3.2 Contact resistance of a-Si:H(i)/MoOx/ICO/Ag
stack
The contact resistance related to the carrier selection transport layer
has a significant impact on carrier collection efficiency and solar cell
performance. Therefore, investigation of contact resistances of the SCH
solar cells, especially the MoOx HTL side (back side
here), is imperative. The main methods for contact resistance
measurement include the rectangular transmission line method
(TLM)[31], the Cox and Strack method
(CSM)[32], and the extended CSM
(ECSM)[33]. The electrode structure for CSM and
ECSM are the same and it is employed here for contact resistance
measurement as shown in Fig. 3 (a). The a-Si:H(i),
a-Si:H(p+), TCO and Ag electrodes were deposited
successively on the rear side of a p-type silicon wafer to form an ohmic
contact. Front side of the p-type silicon wafer was deposited with
a-Si:H(i), MoOx, TCO, and Ag in sequence with a metal
mask. The purpose of using p-type Si wafer is to reduce the junction
effect.
The I-V curves corresponding to
c-Si(p)/a-Si:H(i)/MoOx/ICO/Ag contacts with different
electrode diameters are plotted in Fig. 3(b).
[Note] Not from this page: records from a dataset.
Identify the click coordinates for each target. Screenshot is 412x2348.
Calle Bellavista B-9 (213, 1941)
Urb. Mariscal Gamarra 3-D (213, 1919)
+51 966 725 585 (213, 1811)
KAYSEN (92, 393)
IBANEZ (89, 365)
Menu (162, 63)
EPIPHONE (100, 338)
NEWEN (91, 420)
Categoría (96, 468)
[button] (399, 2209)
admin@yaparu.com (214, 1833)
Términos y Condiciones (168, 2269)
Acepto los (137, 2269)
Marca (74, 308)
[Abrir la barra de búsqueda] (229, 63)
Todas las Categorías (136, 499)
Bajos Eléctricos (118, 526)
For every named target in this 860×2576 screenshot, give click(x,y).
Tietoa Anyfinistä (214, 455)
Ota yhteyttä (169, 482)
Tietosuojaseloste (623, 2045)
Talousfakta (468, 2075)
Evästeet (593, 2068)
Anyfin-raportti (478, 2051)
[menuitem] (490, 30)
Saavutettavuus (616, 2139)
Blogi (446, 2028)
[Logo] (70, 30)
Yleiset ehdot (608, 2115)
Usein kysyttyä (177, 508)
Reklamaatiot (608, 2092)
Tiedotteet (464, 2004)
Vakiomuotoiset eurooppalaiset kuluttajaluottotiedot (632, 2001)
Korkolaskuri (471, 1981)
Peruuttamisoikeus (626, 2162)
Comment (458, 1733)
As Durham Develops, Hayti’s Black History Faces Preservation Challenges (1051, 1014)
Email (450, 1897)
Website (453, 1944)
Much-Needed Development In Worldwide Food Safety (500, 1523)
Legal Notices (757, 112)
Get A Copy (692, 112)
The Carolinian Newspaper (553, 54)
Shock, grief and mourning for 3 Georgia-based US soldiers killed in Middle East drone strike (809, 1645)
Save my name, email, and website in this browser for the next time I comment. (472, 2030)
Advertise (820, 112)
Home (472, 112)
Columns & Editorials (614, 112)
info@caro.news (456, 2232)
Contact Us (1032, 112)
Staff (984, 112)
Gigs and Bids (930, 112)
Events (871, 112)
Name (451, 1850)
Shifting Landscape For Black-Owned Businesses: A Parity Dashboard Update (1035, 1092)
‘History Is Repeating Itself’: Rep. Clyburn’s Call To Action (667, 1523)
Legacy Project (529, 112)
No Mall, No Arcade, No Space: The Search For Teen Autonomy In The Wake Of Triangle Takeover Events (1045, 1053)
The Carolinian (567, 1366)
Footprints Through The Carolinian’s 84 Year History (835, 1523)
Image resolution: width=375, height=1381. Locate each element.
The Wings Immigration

The obvious rectification
characteristic indicates that ohmic contacts are not formed. The CSM
method is not appropriate for the device featuring junction resistance.
Therefore, the ECSM method which can eliminate the impact of
rectification effect is used to analyze the contact resistance of the
c-Si(p)/a-Si:H(i)/MoOx/ICO/Ag stacks.